Market withdrawal-government policy- Multinational enterprises having a significant impact on government policy because of it’s size, basically through the threat of market withdrawal, for example , in order to reduce healthcare costs, some countries have tried to force pharmaceutical companies to license their patented drugs to local competitors for a very low fee, so automatically lowering the price ,when faced with the threats multinational pharmaceutical firm have simply withdrawn from the market. Political-legal environment- the multiplicity of political and legal environments in the international market creates vastly different business problem, opening some market opportunities for entrepreneurs and eliminating others. for example , U S environmental standards have eliminated the possibility of entrepreneur establishing ventures to imports several models of Europeans cars. It also involves the price fluctuations and significant increases in oil and other energy products in the last few years.

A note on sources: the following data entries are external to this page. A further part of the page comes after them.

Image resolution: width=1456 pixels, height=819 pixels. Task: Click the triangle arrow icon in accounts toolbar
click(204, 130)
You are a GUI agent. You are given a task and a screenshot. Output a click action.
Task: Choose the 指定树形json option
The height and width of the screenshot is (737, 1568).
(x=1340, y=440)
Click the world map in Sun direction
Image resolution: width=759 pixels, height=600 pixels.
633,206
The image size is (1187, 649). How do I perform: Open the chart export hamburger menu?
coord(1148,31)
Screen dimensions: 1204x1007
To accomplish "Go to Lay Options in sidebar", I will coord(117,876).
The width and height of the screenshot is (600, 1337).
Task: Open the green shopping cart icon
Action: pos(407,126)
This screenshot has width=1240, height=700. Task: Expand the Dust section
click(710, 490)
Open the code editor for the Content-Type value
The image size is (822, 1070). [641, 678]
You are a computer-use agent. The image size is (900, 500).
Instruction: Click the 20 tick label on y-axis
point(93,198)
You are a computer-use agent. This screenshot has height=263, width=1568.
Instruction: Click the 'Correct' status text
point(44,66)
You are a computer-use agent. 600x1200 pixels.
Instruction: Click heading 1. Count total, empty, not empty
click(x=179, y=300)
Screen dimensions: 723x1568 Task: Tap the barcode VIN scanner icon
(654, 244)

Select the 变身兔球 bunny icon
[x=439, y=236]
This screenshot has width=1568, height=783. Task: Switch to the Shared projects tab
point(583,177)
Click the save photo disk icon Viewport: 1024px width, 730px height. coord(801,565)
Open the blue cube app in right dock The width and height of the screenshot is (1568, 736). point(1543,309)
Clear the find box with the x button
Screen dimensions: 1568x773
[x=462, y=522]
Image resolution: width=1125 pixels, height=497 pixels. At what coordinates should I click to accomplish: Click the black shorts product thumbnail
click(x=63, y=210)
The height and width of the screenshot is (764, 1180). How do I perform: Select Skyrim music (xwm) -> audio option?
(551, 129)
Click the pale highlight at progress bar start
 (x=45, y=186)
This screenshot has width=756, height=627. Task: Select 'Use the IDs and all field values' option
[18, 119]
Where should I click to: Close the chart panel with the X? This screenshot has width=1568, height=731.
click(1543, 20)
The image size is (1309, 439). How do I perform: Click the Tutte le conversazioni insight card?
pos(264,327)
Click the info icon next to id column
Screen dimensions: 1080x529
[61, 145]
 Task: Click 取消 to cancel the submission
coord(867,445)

http://en.wikipedia.org/wiki/Multinational_corporation
Determinants of nation competitive advantages
Michael Porter tried to explain why a nation achieves international success in a particular industry and identified four attributes that promote or impede the creation of competitive advantage:
Factor endowments
Demand conditions
Relating and supporting industries
Firm strategy, structure, and rivalry
Factor endowments refer to a nation’s position in factors of production necessary to compete in a given industry. A nation’s position in factors of production can lead to competitive advantage. These factors can be either basic (natural resources, climate, location) or advanced .(skilled labor, infrastructure, technological know-how)
Demand conditions refer to the nature of home demand for the industry’s product or service. The nature of home demand for the industry’s product or service influences the development of capabilities. Sophisticated and demanding customers pressure firms to be competitive.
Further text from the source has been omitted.